Prenons un couple de trente-huit ans empruntant 280 000 € sur vingt-deux ans, assuré à 50 % et 50 %. Trois propositions sont sur la table.

Contrat groupe de la banque : 0,32 % du capital initial pour chacun, soit environ 149 € par mois pour le couple, constants. Coût total : environ 39 300 €.

Délégation A : 0,11 % du capital restant dû, mode forfaitaire, franchise ITT 90 jours, exclusion des affections dorsales non hospitalisées. Coût total : environ 16 800 €.

Délégation B : 0,14 % du capital restant dû, mode forfaitaire, franchise 30 jours, aucune exclusion dorsale ni psychique, garanties jusqu’à soixante-dix ans. Coût total : environ 21 400 €.

La comparaison naïve désigne la délégation A. Mais l’écart avec B n’est que de 4 600 € sur vingt-deux ans, soit 17 € par mois, en échange d’une franchise divisée par trois et de la couverture des deux causes d’arrêt de travail long les plus fréquentes.

Pour un salarié bénéficiant d’un maintien de salaire de trois mois, A suffit. Pour un indépendant ou un salarié exerçant un métier physique, B est manifestement le bon choix, et le surcoût s’apparente à une prime de risque parfaitement justifiée.

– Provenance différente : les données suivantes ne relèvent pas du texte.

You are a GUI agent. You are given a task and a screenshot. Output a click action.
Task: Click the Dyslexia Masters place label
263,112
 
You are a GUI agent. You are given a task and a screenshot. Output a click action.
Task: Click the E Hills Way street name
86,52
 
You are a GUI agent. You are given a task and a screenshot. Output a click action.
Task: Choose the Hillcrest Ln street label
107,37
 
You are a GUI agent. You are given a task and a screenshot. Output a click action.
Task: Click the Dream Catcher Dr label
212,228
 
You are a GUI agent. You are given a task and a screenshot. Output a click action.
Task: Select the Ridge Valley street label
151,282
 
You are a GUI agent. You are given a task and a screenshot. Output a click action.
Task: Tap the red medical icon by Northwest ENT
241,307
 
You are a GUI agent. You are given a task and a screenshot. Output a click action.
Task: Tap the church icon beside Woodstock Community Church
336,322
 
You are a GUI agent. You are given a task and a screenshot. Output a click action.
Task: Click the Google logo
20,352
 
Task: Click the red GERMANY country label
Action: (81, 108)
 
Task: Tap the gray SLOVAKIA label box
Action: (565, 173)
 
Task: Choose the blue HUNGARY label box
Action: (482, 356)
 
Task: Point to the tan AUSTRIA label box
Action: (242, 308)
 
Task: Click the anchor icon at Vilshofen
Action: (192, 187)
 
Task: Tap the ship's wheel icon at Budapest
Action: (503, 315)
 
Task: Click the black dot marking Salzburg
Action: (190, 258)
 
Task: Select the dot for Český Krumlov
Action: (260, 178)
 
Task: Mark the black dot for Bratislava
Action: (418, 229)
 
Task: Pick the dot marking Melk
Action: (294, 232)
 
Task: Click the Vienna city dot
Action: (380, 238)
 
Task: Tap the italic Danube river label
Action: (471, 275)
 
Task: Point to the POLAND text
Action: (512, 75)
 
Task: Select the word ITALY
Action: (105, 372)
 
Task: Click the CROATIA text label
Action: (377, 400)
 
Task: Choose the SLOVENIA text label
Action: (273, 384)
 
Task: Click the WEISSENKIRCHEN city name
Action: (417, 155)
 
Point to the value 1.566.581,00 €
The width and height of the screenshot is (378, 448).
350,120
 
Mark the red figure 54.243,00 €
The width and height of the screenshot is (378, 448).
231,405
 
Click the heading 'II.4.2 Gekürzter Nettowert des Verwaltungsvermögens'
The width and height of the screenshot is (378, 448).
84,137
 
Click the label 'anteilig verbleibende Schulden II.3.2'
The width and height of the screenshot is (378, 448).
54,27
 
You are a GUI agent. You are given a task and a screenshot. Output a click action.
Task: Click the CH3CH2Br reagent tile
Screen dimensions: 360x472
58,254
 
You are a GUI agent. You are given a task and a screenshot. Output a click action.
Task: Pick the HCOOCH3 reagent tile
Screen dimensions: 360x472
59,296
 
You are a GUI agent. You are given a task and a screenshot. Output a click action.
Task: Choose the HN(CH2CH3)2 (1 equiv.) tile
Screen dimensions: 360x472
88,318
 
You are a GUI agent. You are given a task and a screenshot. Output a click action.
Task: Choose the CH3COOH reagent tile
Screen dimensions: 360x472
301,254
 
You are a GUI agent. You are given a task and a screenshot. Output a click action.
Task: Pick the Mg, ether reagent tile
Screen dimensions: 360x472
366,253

C’est cet exercice, et non la lecture d’un taux, qui constitue une comparaison.

Quand refaire l’exercice

Une comparaison n’est valable qu’à un instant donné.

Refaites-la après tout changement de situation favorable : arrêt du tabac constaté depuis deux ans, changement de métier vers une activité moins exposée, amélioration d’un état de santé, franchissement d’un délai de droit à l’oubli — voir questionnaire de santé et convention AERAS.

Refaites-la aussi lors d’un remboursement anticipé partiel ou d’une renégociation, puisque l’assiette change. Et n’oubliez pas, dans ce cas, de faire ajuster le contrat : beaucoup d’assurés continuent de payer sur le capital initial d’un prêt déjà partiellement soldé. Les conditions de rentabilité d’un refinancement global sont exposées dans renégocier ou racheter son crédit.